Уже в середине застолья у Шаха возникла шальная идея, которая с каждой опрокинутой рюмкой становилась все навязчивей.
– Слушай, а не съездить ли нам домой? – обратился он к Фиксе. – Майор сказал, что если будут просьбы, то можно напрямую к нему. На носу выходные, так почему бы не отпроситься. У нас, Костер, дом в ста километрах от «Владика», два часа на электричке, прикинь. Как думаешь, отпустит?
– Не знаю, пацаны, попробуйте, вы вроде фартовые.
Пять минут спустя Шах с Фиксой стояли возле кабинета начштаба.
– Разрешите, товарищ майор? – проговорил Шахов.
Они вошли в кабинет.
– Товарищ майор, мы из Прохладного, знаете, наверное. Это всего сто километров от Владикавказа. Дома не были с января. Разрешите на выходные съездить домой, а в понедельник утром мы вернемся, – попросил Шах.
– Понятно, бойцы, отпущу, но не на эти выходные, а на следующие. Даю слово, так что подходите через неделю.
– Разрешите идти? – козырнули парни и вышли из кабинета.
Выпив еще, они решили все-таки втихаря съездить в Прохладный. Костя обещал в случае чего прикрыть. На выходные в батальоне из шакалов никто не появляется, кроме Комарчука, а его они приболтают. Но в батальон нужно вернуться до девяти утра понедельника.
Через час они уже были на железнодорожном вокзале. На первом перроне стоял состав скорого поезда Владикавказ – Новороссийск.
Глава 10
Домой
– Надо к проводникам проситься, Шах; два часа – и мы дома, – предложил Фикса.
В это время в одном из проемов тамбура появилась молодая проводница в очень короткой юбке и с веником в руке.

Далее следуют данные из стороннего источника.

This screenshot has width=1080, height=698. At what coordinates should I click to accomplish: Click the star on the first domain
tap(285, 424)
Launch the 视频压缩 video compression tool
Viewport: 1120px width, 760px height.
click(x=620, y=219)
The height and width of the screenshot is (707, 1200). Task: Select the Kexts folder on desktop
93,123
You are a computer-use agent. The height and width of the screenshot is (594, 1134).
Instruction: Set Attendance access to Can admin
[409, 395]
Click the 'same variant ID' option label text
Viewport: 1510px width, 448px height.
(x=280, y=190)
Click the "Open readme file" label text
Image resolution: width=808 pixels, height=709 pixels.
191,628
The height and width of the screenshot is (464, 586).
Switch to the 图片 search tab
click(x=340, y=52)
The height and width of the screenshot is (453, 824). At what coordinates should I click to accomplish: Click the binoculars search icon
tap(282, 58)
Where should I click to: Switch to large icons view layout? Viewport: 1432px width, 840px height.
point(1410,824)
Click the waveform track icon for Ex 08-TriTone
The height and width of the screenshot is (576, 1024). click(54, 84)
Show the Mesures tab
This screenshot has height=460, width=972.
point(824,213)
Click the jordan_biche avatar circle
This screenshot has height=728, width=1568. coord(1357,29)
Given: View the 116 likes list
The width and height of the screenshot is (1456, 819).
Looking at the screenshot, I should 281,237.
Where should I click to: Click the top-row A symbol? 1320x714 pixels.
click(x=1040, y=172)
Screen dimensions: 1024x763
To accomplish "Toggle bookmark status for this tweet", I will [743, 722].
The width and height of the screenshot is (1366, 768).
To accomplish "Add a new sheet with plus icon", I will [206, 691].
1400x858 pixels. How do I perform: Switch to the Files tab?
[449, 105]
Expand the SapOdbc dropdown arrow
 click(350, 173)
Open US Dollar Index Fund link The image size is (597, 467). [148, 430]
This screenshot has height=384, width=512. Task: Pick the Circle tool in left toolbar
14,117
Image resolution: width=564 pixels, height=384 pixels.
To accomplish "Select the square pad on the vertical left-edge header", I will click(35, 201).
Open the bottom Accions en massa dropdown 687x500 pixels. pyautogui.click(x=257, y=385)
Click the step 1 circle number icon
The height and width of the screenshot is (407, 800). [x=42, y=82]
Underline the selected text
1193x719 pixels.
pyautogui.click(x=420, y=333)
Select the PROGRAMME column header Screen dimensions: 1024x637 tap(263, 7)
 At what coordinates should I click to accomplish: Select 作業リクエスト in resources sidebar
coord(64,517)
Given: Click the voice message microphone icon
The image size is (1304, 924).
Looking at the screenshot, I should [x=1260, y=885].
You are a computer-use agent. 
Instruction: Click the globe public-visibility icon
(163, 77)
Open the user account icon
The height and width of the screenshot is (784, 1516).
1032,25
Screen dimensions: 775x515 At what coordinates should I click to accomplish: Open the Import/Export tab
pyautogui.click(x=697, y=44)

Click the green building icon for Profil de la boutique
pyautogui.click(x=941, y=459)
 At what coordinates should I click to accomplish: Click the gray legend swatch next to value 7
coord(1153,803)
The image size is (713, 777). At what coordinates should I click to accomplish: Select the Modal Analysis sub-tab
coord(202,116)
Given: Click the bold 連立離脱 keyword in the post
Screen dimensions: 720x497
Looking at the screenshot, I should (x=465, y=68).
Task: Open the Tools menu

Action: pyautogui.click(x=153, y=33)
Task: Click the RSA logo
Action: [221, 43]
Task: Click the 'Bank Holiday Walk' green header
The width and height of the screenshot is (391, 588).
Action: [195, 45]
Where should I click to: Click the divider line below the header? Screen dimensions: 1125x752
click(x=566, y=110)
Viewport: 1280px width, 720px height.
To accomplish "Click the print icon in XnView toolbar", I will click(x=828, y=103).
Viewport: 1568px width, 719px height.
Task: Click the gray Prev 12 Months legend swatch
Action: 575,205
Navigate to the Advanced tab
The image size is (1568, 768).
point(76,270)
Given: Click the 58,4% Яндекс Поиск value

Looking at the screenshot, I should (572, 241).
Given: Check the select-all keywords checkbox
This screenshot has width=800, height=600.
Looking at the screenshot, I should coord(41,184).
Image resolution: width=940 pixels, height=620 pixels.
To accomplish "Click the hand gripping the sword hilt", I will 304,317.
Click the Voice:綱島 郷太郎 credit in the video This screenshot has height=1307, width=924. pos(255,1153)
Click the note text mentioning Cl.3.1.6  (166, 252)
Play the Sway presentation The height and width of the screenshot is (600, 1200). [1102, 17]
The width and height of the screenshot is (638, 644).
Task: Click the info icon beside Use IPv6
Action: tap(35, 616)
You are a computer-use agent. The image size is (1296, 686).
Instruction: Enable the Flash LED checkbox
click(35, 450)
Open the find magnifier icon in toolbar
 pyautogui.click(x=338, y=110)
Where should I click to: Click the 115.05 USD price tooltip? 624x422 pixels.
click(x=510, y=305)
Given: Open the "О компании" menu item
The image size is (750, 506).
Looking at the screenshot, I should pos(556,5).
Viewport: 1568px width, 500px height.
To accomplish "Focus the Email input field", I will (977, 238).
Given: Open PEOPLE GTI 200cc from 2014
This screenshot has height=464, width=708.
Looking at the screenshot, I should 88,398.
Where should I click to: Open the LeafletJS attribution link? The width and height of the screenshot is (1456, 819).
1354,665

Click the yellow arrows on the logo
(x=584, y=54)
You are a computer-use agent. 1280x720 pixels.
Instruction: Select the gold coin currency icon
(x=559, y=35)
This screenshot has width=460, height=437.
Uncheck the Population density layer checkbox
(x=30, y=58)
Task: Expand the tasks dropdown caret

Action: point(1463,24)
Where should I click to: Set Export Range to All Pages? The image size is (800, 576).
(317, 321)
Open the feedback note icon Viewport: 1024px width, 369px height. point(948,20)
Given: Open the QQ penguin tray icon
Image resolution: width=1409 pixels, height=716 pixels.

– Девушка, а девушка, вашей маме зять не нужен? – Шах, улыбаясь зажигательной улыбкой, смотрел на нее.
– Ира, нам зять не нужен? – обратилась та к кому-то в тамбуре.
В тамбуре появилась копия девушки под именем Ира в такой же очень короткой юбке.
– Кто из двух, Яна, к нам в зятья набивается? – игриво оглядывая солдат, спросила близняшка.
– Девочки, мы тоже братья, только двоюродные. А если честно, нам нужно до Прохладного добраться. Мы оттуда родом, хотим родителей повидать, с января не видели. Если возьмете, так я уже за конфетами с шампанским побежал; ну, и денег, сколько скажете, заплатим.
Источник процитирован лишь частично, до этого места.